The 20-year-old Marine corporal was working in the cargo hold during a training exercise near Darwin in August 2023 when his aircraft went down on Melville Island. Three crew members died. Travis survived, but his fight was just beginning.

Emergency physician Dr. David McCreary arrived by helicopter expecting no survivors. Instead, he found 20 Marines alive, including Travis lying on the ground with catastrophic injuries. When Travis's heart stopped at the crash site, Dr. McCreary made incisions in both sides of his chest. His heart started almost immediately.

Airlifted to Royal Darwin Hospital, Travis had his left lung and spleen removed. Doctors placed him on an ECMO machine, which pumps and oxygenates blood when the body can't. He was then flown to The Alfred Hospital in Melbourne, unconscious through it all.

Then came the infection that nearly ended everything. A tropical fungus called Mucor spread through the bone in Travis's face and down his neck toward major blood vessels supplying his brain. After multiple surgeries failed to stop it, specialists delivered devastating news to his wife Jasmine and his parents.

Marine Survives Osprey Crash With Never-Before-Tried Treatment

"All of his specialists said this is not survivable anymore," recalled Dr. Bridget Devaney, a hyperbaric specialist at The Alfred. Surgeons considered removing Travis's face for a transplant. His family said no.

Dr. Devaney had a radical idea. Hyperbaric chambers adjust oxygen and atmospheric pressure to help cells heal. She knew it could fight the infection, but no one on an ECMO machine had ever been treated in a hyperbaric chamber. The combination had never been attempted anywhere in the world.

Why This Inspires

The medical team at The Alfred didn't accept the impossible. They spent weeks planning, calculating risks, and preparing for every scenario. When they finally placed Travis in the hyperbaric chamber while still connected to his ECMO machine, they were attempting something that had no precedent, no playbook, no guarantee.

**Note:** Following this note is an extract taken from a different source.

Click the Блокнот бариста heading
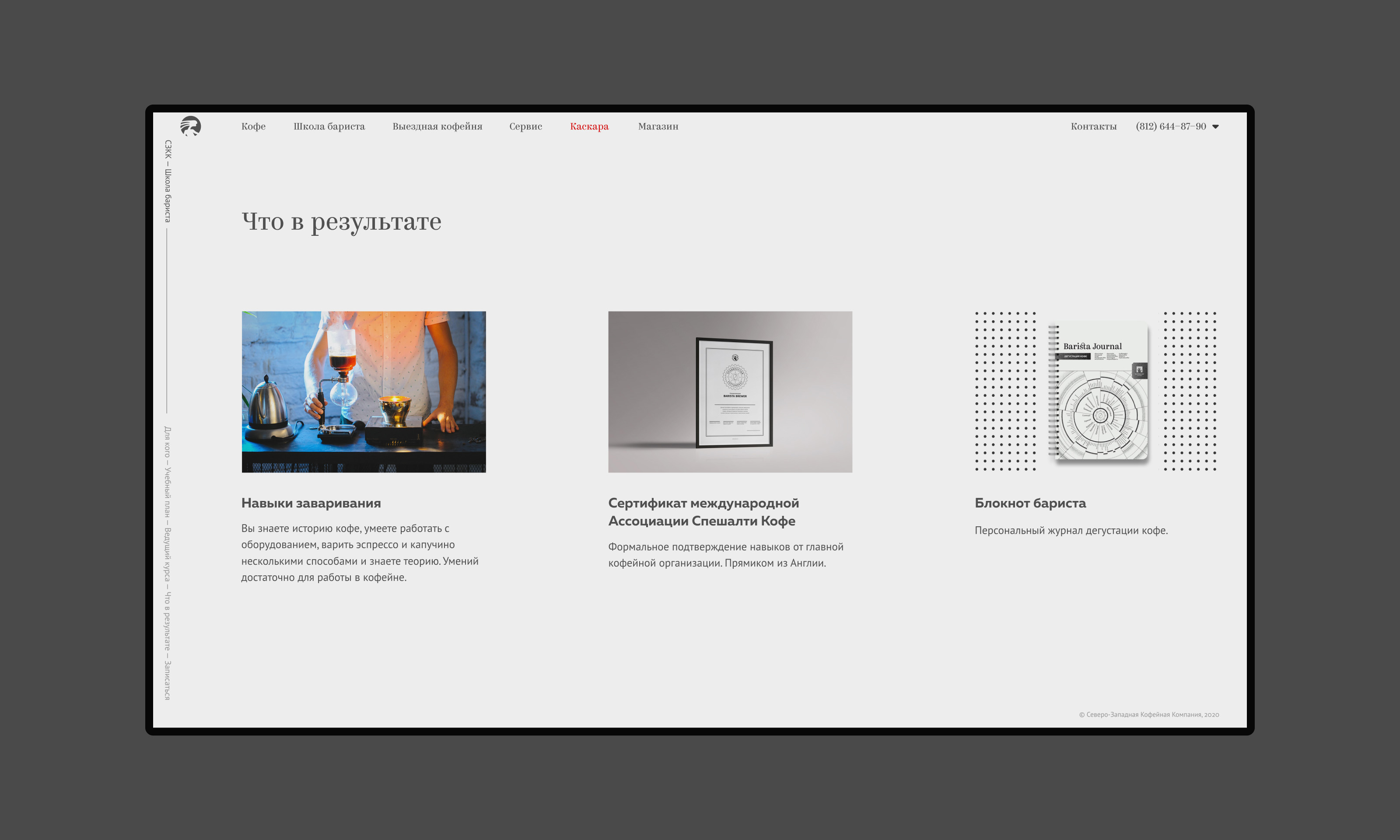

It worked. The infection stopped spreading. Travis stabilized enough to be transported to a US military hospital in Texas, where he continued his recovery.

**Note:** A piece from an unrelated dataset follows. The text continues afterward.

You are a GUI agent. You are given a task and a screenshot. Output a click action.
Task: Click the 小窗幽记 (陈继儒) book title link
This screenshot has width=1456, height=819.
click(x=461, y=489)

Today, Travis savors coffee on the deck with Jasmine at their Maryland home. He walks in nearby woods. He's alive because an Australian medical team refused to give up, even when every specialist said survival wasn't possible.

"I think most of it is stubbornness," Travis says. "A little too stubborn to die." But his doctors know better. It was innovation, collaboration, and the willingness to try what had never been done that brought him home.